Resposta rápida
Depende. O STJ admite o reconhecimento do tempo de serviço como guarda-mirim para fins previdenciários, mas apenas quando o caráter socioeducativo da atividade foi desvirtuado, com comprovação de vínculo semelhante ao empregatício. Nessa hipótese, o guarda-mirim é equiparado a segurado empregado, nos termos do art. 11, I, a, da Lei 8.213/1991.
A regra: atividade socioeducativa não conta
A atividade de guarda-mirim tem, por natureza, caráter socioeducativo: destina-se à aprendizagem profissional e à preparação do jovem para o mercado de trabalho. Enquanto preservada essa finalidade, não há relação de emprego nem tempo de serviço a computar para a aposentadoria.
O STJ fez questão de ressalvar que o desvirtuamento não pode ser presumido em qualquer caso, sob pena de desestimular as próprias instituições que preparam jovens para o trabalho. A comprovação é ônus de quem pede o reconhecimento.

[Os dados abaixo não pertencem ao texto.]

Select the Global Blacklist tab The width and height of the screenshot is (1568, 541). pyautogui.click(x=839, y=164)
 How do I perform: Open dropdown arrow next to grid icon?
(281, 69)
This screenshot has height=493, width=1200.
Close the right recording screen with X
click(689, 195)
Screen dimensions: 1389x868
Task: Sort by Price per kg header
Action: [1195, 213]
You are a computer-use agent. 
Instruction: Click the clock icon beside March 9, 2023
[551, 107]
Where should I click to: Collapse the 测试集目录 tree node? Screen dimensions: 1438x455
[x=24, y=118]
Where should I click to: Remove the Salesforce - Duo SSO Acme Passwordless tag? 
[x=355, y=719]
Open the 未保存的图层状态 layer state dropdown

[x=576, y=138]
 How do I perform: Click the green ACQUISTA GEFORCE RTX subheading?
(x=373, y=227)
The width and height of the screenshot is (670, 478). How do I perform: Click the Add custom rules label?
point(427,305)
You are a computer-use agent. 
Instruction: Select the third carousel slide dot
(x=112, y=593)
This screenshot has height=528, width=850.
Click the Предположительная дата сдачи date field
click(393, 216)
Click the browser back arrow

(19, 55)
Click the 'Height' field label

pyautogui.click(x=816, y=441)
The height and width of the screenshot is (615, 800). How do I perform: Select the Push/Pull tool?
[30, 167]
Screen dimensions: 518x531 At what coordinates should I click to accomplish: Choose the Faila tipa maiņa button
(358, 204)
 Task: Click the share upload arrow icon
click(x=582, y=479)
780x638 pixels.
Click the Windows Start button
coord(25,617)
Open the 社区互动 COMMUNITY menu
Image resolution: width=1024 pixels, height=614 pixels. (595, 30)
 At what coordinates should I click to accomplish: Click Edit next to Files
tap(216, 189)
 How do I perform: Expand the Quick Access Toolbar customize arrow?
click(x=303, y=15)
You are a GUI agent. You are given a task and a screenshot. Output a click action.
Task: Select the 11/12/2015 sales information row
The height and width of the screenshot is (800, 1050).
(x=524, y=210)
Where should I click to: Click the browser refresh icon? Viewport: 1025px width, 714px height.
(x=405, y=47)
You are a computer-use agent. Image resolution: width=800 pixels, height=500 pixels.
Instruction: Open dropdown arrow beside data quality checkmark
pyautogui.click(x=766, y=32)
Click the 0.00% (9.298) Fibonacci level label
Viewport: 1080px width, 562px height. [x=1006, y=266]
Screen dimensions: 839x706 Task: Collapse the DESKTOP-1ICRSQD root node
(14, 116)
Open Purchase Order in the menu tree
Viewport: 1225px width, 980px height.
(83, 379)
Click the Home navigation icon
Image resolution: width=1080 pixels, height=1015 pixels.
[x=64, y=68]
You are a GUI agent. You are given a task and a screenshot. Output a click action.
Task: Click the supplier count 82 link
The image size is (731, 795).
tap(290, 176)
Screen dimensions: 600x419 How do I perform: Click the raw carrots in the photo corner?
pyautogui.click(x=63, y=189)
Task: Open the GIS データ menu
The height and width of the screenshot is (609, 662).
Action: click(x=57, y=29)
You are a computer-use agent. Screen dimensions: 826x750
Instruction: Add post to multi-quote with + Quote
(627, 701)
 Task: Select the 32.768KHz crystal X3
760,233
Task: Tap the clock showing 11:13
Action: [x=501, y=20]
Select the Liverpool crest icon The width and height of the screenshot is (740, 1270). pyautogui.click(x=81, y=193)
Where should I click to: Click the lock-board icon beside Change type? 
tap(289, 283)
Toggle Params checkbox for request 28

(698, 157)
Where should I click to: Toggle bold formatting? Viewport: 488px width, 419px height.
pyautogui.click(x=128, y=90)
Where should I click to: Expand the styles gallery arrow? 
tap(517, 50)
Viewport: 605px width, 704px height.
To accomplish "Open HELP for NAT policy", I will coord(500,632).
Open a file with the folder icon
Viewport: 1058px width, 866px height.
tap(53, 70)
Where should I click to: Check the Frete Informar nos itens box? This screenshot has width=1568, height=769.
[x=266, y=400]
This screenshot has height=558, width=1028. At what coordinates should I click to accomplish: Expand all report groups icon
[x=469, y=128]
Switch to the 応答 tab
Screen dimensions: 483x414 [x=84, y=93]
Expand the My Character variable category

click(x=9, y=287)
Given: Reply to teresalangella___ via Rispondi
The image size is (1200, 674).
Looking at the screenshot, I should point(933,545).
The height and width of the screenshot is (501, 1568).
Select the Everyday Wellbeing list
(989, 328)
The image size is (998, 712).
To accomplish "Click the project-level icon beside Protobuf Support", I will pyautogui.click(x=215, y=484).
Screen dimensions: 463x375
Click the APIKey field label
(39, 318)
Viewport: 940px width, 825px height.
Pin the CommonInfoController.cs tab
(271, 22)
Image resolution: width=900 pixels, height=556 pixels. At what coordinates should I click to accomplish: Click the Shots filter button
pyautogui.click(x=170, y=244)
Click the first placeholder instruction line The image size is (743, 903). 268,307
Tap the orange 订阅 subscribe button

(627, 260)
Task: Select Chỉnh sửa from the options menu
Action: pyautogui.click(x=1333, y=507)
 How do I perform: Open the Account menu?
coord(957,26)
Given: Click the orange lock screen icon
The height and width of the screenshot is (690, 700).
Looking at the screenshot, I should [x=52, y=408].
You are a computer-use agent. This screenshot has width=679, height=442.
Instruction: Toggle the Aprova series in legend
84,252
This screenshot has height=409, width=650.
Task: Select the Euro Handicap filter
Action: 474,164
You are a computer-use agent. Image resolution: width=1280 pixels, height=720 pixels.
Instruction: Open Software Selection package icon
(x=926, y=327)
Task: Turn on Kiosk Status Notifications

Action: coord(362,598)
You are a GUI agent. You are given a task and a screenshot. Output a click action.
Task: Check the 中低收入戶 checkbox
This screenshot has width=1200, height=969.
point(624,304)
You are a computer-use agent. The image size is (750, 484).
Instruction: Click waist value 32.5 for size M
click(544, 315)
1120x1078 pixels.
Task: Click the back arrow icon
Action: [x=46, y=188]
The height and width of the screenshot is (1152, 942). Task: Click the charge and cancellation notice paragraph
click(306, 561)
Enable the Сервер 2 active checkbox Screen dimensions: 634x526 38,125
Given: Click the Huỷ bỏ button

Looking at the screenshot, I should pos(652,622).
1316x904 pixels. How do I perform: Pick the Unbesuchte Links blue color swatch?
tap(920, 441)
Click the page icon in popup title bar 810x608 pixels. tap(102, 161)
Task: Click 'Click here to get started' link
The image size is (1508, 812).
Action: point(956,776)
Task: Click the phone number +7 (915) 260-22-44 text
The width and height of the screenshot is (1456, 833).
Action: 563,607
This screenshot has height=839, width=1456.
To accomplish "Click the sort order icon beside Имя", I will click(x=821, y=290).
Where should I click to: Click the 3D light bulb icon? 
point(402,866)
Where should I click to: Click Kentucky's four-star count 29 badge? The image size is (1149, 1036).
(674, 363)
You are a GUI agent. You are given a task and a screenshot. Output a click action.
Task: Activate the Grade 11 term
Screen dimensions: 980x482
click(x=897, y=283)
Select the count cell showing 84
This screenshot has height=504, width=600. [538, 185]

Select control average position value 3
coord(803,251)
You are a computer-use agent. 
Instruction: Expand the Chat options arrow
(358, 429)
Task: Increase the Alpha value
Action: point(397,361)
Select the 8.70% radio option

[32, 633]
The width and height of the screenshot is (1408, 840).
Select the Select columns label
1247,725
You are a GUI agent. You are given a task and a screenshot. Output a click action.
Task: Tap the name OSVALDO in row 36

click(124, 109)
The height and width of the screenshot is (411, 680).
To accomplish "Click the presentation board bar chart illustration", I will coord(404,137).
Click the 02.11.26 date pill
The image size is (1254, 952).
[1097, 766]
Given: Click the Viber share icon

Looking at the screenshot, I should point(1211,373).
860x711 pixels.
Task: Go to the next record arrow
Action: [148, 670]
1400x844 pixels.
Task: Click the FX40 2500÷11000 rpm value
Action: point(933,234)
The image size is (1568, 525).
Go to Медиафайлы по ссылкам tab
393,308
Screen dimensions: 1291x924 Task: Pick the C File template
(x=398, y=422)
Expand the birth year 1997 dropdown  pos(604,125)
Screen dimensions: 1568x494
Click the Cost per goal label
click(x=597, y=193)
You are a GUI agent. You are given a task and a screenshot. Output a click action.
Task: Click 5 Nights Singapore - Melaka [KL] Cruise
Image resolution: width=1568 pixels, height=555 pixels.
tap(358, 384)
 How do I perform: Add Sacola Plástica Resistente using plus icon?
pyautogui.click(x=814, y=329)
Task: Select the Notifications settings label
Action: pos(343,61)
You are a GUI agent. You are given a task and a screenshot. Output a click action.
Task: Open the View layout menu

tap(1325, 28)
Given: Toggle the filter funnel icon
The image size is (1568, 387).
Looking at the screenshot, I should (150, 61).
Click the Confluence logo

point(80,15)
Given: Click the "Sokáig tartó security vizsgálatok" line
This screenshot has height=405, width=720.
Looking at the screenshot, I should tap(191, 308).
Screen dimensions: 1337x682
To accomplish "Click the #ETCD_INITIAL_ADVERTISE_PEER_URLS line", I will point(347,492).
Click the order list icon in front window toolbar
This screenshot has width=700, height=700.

A exceção: desvirtuamento com traços de emprego
Quando, na prática, a atividade assumiu contornos de relação empregatícia, nos moldes do art. 3º da CLT (pessoalidade, subordinação, habitualidade e onerosidade), o guarda-mirim pode ser enquadrado como segurado obrigatório na condição de empregado, e o período passa a contar para fins previdenciários.
A análise é sempre casuística: os tribunais examinam a prova de cada situação para verificar se houve efetivo desvirtuamento. O STJ lembrou raciocínio análogo já aplicado ao aluno-aprendiz de escola pública profissional, cujo tempo também pode ser computado quando comprovados o vínculo e a remuneração.